WORK ORDER 1 => From the RewardAgent summary, list the three core components of the framework.
WORK ORDER 2 => Duplicate the part of the RewardAgent summary between "- The paper" and "and LLM training.", inclusive.
___ DOCUMENT EXTRACT ___
- The paper introduces RewardAgent, a novel framework integrating human preferences with factual and instruction-following verifications for more reliable reward models.
- It details three core components—Router, Verification Agents, and Judger—that collaboratively ensure accuracy and strict adherence to instructions.
- Experiments on benchmarks like RM-Bench, JudgeBench, and IFBench show that RewardAgent significantly outperforms traditional reward models in best-of-n search and LLM training.
Agentic Reward Modeling: Integrating Human Preferences with Verifiable Correctness Signals for Reliable Reward Systems
Agentic Reward Modeling represents an innovative approach to improving the reliability of Reward Models (RMs) by integrating human preferences with verifiable correctness signals. The conventional methods predominantly focus on aligning RMs with human preferences, consequently introducing subjective biases that can diminish the reliability of these models in real-world applications. This paper introduces a novel framework called RewardAgent, designed to enhance RMs by synthesizing human preference rewards with verifiable signals such as factual accuracy and instruction adherence.
___ EXCERPTED RECORDS ___
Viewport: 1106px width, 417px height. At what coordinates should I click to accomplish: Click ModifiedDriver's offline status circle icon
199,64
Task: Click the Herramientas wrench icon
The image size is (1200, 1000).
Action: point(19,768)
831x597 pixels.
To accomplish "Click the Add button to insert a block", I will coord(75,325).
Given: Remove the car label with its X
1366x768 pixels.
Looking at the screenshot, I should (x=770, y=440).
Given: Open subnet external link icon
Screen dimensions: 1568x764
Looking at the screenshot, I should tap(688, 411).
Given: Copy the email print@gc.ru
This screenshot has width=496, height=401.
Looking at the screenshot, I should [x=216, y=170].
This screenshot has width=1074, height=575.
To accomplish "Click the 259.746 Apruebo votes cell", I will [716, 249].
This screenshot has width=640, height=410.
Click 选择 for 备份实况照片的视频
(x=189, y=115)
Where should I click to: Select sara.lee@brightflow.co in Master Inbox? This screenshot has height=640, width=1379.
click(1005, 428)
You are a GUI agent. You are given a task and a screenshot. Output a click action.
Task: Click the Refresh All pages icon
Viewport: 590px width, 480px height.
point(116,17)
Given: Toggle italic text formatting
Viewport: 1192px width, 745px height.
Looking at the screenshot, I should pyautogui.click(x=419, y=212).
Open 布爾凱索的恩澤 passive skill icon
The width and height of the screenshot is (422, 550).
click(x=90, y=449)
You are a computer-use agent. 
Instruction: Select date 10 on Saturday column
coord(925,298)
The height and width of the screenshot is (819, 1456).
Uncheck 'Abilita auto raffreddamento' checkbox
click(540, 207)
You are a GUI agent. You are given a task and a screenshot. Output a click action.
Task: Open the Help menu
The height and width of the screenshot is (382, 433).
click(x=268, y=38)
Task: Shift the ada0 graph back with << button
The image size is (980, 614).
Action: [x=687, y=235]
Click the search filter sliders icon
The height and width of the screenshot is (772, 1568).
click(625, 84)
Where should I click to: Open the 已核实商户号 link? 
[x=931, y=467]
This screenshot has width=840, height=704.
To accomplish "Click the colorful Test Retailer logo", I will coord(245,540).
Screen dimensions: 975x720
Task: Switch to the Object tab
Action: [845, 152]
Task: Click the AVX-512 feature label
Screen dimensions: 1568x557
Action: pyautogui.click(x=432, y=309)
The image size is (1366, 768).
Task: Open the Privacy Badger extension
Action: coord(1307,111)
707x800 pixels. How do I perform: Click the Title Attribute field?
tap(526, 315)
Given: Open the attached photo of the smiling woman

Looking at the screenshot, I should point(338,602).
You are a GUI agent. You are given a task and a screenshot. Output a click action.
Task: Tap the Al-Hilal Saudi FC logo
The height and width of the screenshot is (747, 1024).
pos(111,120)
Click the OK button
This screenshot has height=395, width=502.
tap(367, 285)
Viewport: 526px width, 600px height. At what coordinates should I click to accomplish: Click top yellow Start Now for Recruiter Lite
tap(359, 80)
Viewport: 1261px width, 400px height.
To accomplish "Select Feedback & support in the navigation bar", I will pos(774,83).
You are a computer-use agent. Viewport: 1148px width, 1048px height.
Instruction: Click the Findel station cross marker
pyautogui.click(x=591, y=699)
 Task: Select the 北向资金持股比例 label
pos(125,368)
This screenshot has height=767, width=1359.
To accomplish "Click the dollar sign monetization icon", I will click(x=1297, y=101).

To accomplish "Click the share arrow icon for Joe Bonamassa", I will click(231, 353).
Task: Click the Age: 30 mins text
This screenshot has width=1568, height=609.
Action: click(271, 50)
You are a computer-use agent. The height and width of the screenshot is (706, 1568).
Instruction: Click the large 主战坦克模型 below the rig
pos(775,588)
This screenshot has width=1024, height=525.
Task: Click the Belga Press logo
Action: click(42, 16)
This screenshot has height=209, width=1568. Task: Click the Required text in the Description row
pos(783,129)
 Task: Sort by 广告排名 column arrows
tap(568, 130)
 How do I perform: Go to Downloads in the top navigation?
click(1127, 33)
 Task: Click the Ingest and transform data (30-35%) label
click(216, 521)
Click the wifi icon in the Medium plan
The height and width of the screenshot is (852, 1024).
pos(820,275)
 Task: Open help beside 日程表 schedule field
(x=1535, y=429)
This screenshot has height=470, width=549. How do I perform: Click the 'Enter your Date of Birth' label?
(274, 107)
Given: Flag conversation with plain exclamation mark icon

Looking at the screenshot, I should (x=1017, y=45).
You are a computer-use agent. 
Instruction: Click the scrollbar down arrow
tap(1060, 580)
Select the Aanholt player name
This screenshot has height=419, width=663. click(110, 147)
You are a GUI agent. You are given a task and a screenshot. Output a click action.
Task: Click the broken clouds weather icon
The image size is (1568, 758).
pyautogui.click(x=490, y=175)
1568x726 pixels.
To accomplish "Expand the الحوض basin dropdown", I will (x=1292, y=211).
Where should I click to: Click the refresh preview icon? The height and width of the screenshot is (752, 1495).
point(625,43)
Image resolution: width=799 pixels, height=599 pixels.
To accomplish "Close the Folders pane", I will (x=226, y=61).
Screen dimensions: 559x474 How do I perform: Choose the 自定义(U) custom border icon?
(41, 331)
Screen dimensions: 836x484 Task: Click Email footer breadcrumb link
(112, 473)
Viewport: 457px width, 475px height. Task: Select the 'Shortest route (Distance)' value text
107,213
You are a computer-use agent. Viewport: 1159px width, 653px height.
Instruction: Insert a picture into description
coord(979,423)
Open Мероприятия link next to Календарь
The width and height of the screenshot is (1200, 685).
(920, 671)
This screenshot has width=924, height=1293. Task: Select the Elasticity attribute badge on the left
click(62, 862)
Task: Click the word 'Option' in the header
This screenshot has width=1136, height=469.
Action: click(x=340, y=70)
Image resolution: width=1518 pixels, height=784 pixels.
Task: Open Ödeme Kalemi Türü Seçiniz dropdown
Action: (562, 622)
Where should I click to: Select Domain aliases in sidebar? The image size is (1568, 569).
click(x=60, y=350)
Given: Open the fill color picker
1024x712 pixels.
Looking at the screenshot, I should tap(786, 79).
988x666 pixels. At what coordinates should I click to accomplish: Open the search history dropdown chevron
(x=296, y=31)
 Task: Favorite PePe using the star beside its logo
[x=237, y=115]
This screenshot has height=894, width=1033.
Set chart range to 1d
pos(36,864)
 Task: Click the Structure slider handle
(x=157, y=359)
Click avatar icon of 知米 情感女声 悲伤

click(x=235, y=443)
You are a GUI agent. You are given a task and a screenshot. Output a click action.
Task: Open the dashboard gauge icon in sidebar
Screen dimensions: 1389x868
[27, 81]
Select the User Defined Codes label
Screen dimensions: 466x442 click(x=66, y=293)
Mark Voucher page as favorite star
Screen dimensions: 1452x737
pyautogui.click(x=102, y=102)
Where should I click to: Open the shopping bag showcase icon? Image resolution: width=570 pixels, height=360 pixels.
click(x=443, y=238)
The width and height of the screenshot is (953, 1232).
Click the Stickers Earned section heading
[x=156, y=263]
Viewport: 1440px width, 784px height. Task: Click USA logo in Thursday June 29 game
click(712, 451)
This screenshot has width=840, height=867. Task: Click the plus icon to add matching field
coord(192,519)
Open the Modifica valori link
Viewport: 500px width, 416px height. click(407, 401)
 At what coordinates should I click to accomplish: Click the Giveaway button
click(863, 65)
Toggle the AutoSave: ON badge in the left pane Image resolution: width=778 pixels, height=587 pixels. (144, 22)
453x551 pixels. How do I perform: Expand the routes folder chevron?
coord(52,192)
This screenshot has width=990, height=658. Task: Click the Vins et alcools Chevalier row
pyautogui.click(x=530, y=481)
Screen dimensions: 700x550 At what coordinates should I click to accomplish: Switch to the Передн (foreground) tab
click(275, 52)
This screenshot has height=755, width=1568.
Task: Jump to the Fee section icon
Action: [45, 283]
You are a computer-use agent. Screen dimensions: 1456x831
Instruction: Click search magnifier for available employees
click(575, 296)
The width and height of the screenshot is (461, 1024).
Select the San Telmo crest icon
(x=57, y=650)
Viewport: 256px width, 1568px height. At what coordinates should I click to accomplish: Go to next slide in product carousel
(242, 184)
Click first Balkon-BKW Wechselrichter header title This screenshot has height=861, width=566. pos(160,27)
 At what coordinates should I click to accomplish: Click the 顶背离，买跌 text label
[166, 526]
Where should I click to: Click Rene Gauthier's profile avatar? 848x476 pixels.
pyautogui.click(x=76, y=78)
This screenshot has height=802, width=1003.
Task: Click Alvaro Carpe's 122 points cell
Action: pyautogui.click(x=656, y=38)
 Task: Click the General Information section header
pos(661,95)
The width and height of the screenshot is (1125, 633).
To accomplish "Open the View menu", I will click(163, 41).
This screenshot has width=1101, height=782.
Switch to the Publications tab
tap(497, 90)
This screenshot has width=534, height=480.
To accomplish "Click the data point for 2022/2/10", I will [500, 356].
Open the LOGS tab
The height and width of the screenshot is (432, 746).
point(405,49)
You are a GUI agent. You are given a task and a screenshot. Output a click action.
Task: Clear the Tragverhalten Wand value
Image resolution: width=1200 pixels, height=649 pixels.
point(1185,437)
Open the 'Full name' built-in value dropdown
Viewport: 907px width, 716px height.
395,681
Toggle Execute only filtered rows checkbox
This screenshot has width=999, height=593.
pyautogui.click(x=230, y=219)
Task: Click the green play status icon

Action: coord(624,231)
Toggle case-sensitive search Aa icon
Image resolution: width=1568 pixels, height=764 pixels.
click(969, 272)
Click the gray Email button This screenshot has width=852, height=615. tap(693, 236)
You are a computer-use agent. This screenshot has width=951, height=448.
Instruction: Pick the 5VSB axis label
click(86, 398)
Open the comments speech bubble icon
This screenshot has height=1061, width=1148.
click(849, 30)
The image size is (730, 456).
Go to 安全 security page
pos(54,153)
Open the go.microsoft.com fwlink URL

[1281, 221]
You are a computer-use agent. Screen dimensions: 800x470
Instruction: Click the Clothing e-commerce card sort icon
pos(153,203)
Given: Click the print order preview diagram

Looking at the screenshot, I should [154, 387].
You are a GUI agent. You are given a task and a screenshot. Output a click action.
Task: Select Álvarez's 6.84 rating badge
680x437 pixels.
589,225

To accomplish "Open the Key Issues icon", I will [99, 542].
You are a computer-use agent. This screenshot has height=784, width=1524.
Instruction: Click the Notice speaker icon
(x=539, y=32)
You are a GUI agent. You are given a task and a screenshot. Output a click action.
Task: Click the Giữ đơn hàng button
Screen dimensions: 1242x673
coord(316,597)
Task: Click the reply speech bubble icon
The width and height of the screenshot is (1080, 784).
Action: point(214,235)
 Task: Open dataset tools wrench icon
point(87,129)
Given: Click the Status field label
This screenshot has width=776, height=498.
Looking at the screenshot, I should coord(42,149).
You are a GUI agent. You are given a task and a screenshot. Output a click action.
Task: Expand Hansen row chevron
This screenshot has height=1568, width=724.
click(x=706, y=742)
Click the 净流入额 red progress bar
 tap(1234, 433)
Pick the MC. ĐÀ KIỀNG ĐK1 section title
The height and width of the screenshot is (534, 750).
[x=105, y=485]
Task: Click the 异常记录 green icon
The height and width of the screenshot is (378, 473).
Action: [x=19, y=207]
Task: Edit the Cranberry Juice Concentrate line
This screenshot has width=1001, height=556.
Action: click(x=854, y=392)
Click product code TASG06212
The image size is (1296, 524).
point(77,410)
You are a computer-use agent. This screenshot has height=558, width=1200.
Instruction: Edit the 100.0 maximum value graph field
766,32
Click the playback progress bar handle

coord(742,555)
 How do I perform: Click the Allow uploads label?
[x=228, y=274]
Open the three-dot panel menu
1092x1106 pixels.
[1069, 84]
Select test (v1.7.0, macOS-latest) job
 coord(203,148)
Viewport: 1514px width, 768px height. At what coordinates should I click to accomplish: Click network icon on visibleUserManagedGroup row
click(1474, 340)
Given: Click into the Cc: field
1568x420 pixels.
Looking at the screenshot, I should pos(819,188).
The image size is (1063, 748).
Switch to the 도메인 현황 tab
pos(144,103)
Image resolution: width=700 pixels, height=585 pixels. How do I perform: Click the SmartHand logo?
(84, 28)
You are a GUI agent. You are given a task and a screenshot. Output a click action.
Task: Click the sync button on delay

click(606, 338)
___
TASK ANSWER 1 => Router, Verification Agents, Judger

TASK ANSWER 2 =>
- The paper introduces RewardAgent, a novel framework integrating human preferences with factual and instruction-following verifications for more reliable reward models.
- It details three core components—Router, Verification Agents, and Judger—that collaboratively ensure accuracy and strict adherence to instructions.
- Experiments on benchmarks like RM-Bench, JudgeBench, and IFBench show that RewardAgent significantly outperforms traditional reward models in best-of-n search and LLM training.